Fragmento del documento —
= = = =

Por: José Zambrano

La cultura del petróleo, de Rodolfo Quintero, se ha convertido en un clásico para entender los terribles males que nos trajo la explotación desmesurada e irracional del petróleo. Ese oro negro, ese “excremento del Diablo”, según el apelativo que le dio el intelectual Juan Pablo Pérez Alfonso, cuyo nombre lleva la colección en la cual publicó este libro la Fundación Editorial El perro y la rana. Una atinada elección como el mejor de los presentados en 2015, y que ahora se relanza, en conjunto con otras obras, para la campaña de celebración de esta casa editorial por sus “12 años de libros libres”, promoviendo siempre el acceso a la cultura.

Rodolfo Quintero nació en el Zulia en 1909, fue antropólogo, profesor y dirigente sindical. Formó parte de la Generación del 28, fue miembro de una de las primeras células del Partido Comunista de Venezuela (1931) y cofundador de la Central Unitaria de Trabajadores de Venezuela (1936). Falleció en el año 1985. Entre sus escritos se destacan también El petróleo y nuestra sociedad (1970) y Antropología del petróleo (1972), que junto a este que presentamos (de 1968) forman una verdadera trilogía sobre el tema del crudo. Como se puede apreciar, el haber vivido en aquellos años lo hizo contemplar directamente esos grandes cambios que se generaban.

En La cultura del petróleo, el autor parte de una descripción de la “cultura de la conquista”, se adentra luego en un análisis interpretativo de los campos petroleros y del proceso de formación de la “ciudad petróleo”, discute las condiciones y acciones necesarias para el desarrollo de las verdaderas culturas nacionales, para culminar con una crítica de la cultura “gringa” y del proceso de colonización ideológica adelantado por las empresas transnacionales petroleras y sus socios.

Comparativamente, se puede rememorar la metáfora de estos procesos capitalistas en América que nos dejó la pluma del escritor colombiano Gabriel García Márquez, cuando nos narró cómo la compañía bananera cambió las dinámicas de vida de Macondo, por las que sus habitantes tenían que salir para volver a conocer su propio pueblo (la compañía también creó una ciudad aparte para sus trabajadores extranjeros). Mutatis mutandis, esta “cultura del petróleo” que señaló el antropólogo zuliano importó su modelo de trabajo, de vida y de producción, llegando a generar una ciudadanía “agringada”. En palabras de Quintero: “Entre los rasgos del estilo de vida propio de la cultura del petróleo predomina el sentido de dependencia y marginalidad. Los más ‘transculturados’ llegan a sentirse extranjeros en su país, tienden a imitar lo extraño y subestimar lo nacional”. Esto lo rastrea el autor desde la misma implantación del modelo de vida feudal de los españoles cuando invadieron América, en la manera de construir las casas, en el vestido, etcétera. Incluso, a la luz de este libro, se puede ver el precedente de la actual situación en la que muchos venezolanos viven del comercio informal y del transporte:

Los que trabajan en los campos petroleros se surten de alimentos, vestidos, medicinas y lo indispensable en los negocios establecidos en las comunidades vecinas. La operación de compra y venta relaciona a los trabajadores con los pobladores de estas, pero no llega a vincularlos íntimamente. Para el personal de las compañías, la población de esas comunidades viven en un “mundo” distinto que no les interesa.

= = = =

Información extraída —
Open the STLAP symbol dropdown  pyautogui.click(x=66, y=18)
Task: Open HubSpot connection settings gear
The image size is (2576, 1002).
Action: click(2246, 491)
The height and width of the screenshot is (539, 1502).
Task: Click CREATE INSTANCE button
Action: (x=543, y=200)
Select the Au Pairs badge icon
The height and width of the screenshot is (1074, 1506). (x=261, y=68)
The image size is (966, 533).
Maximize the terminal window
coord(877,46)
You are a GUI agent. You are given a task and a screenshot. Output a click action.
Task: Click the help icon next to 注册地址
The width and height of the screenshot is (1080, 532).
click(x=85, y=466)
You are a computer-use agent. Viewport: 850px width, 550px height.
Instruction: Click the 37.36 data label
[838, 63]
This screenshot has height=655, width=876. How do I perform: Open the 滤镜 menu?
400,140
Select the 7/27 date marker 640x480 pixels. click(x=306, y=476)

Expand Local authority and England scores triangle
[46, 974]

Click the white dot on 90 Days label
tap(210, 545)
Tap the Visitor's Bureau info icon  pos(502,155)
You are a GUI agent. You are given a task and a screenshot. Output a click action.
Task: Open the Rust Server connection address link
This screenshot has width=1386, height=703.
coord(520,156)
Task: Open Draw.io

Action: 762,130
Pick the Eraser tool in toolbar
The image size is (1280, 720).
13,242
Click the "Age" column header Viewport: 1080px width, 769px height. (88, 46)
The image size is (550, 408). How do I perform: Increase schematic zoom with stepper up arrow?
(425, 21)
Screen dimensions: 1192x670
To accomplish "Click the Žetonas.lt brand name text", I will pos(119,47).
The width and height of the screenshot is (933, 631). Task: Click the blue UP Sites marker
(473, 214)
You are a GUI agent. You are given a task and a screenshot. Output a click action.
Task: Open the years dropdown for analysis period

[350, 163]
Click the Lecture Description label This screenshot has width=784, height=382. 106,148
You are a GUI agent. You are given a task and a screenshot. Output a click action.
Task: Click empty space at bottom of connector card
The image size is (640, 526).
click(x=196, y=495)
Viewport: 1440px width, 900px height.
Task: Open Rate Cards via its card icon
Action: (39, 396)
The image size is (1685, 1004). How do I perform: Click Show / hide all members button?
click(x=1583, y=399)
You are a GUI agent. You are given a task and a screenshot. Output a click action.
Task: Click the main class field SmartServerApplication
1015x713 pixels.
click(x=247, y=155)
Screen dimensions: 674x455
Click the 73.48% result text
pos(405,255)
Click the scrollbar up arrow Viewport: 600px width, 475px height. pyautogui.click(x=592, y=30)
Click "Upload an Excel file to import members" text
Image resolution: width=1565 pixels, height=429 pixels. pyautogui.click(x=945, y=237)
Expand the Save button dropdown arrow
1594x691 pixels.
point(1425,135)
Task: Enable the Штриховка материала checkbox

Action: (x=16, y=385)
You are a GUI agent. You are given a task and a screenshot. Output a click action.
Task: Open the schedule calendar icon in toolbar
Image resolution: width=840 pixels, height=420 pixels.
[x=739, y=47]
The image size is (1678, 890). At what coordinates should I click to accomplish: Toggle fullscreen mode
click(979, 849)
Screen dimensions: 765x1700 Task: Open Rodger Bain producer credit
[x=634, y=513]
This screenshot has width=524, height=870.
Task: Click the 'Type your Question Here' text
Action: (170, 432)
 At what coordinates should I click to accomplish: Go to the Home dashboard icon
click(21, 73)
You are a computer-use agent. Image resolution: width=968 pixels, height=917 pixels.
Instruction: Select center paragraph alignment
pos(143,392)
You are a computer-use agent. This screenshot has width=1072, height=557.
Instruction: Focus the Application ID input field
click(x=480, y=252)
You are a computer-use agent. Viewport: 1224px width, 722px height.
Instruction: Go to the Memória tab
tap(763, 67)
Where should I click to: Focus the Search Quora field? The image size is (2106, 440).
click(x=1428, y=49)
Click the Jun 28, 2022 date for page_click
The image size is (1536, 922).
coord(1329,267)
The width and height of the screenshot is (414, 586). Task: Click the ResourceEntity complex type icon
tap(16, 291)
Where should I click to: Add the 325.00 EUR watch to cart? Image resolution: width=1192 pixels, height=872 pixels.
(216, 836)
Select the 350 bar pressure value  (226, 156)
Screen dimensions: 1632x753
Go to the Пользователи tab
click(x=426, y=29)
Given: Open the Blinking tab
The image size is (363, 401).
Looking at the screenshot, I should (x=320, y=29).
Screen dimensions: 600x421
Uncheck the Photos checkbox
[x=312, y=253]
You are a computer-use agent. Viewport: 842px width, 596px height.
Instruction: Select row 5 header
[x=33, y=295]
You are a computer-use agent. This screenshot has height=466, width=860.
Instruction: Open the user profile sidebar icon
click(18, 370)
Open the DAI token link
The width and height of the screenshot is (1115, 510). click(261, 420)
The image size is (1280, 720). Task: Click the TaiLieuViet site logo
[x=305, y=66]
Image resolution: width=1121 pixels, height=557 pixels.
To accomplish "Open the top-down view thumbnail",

= = = =

Qué hacer —
**A)** Responde con datos del texto sobre La cultura del petróleo:
(i) ¿En qué lugar y en qué año nació Rodolfo Quintero?
(ii) ¿De qué año es La cultura del petróleo?
(iii) ¿Cuántos años de "libros libres" celebra la editorial en su campaña?
**B)** Copia tal cual del texto sobre La cultura del petróleo el pasaje que va desde "En La cultura" hasta "y sus socios.", ambos incluidos.
Los registros son un material independiente del texto.

Respuestas —
**A)**
(i) En el Zulia, en 1909.
(ii) De 1968.
(iii) 12 años.

**B)**
En La cultura del petróleo, el autor parte de una descripción de la “cultura de la conquista”, se adentra luego en un análisis interpretativo de los campos petroleros y del proceso de formación de la “ciudad petróleo”, discute las condiciones y acciones necesarias para el desarrollo de las verdaderas culturas nacionales, para culminar con una crítica de la cultura “gringa” y del proceso de colonización ideológica adelantado por las empresas transnacionales petroleras y sus socios.